Morris Fishbein’s career as an educator divides naturally into two parts. Between 1912 and 1948 he was associated with the American Medical Association. After early retirement in 1949, until his death in 1976, he expanded the range of his activities as free-lance lecturer, editor, author and philanthropist. The organization of his papers reflects this division of his career. The first section of the Correspondence series (Boxes 109) dates to the AMA period as do many of the folders in Series II: General Files (Boxes 41-111) and most of the Scrapbooks (Series III: Memorabilia). The remainder of Box 125 dates to the later, post-retirement period.

Born to Eastern European immigrant parents in St. Louis on 22 July 1889, Morris Fishbein grew up in Indianapolis. Graduating from Shortridge High School after three and one-half years, he entered the University of Chicago in 1906, completed his B. S. in 1910, and was awarded his medical degree from Rush Medical College in 1912. A few months later he was invited to assist the editor of The Journal of the American Medical Association, and in 1924, with the retirement of Dr. George Simmons, he assumed its editorship. He held this position until 1949.

As editor of JAMA Fishbein became the AMA’s spokesman during a period of great growth and change in American medicine, and under his editorship JAMA became the most influential and affluent periodical in the history of medical journalism. He read the 3000 manuscripts submitted each year, paying physicians for the 500 articles that he selected for publication. He set the standards and screened advertising from the burgeoning pharmaceuticals industry. Although an employee of the AMA’s Board of Trustees, it was Fishbein’s editorials, and his editorial work, which articulated and shaped the AMA’s policies. He exercised his power to print or not to print with a consistency of viewpoint which the Board of Trustees, whose members were elected for brief terms, could not match.

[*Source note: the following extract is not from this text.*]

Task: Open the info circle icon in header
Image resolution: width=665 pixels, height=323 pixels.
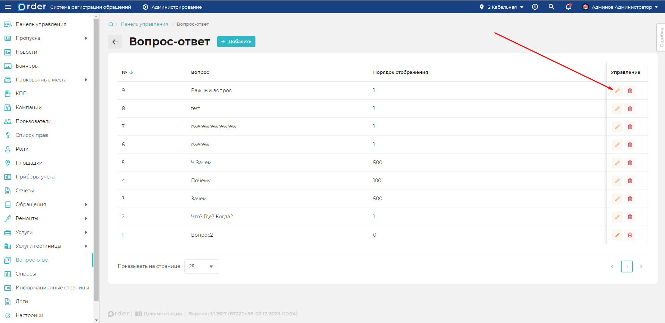Action: pyautogui.click(x=535, y=7)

Continuing the AMA’s long-standing interest in advancing medical education and in eliminating charlatans from the medical professions, Fishbein used JAMA to pursue quacks relentlessly. He, as a consequence, was sued more than 30 times, for a total of $40 million, but never lost a suit. These attacks on quackery attracted wide public interest and moved Fishbein and the AMA to a closer relationship with the lay public. Fishbein created an AMA public relations office which issued press releases and responded to the inquiries of newspaper reporters. In 1924 he added Hygeia, a magazine for lay readers, to the list of AMA publications and encouraged physicians to write for it. He himself contributed frequent articles and columns to newspapers and popular magazines, and from these grew a number of his more than 40 books, many of them popular best-sellers. His Modern Home Medical Advisor, first published in 1935 and revised several times, sold four million copies and was translated into nine languages.

Gifted as a writer—he regularly produced 15,000 words a week for publication—he was also gifted as a platform speaker. For years he delivered as many as 300 speeches and lectures every year, keynoting conferences, introducing programs, speaking to medical professionals and lay audiences in every part of the country, and frequently abroad, on behalf of the AMA and other medical organizations. His irrepressible wit, his energy, and his instant quotability led to frequent requests that he appear on radio broadcasts, and he became increasingly identified in the public mind as the “voice” of American medicine. Time Magazine characterized him as “the nation’s most ubiquitous, most widely maligned, and perhaps most influential medico.”

Although he had the confidence of the Board of Trustees, and their support for his activities, his prominence in the media made some members of the AMA uneasy. Some disagreed with the AMA policies which Fishbein so forcefully expressed. Some disliked his style or thought it inappropriate to his position as editor of a scientific journal. In the 1940’s Fishbein was three times required to defend his activities in the AMA’s House of Delegates. They became a central issue for the contenders to the AMA presidency in 1949, however. Fishbein declined a political fight and the Board of Trustees, fearing a contest intense enough to disrupt the AMA, reached agreement with him on the conditions of his retirement.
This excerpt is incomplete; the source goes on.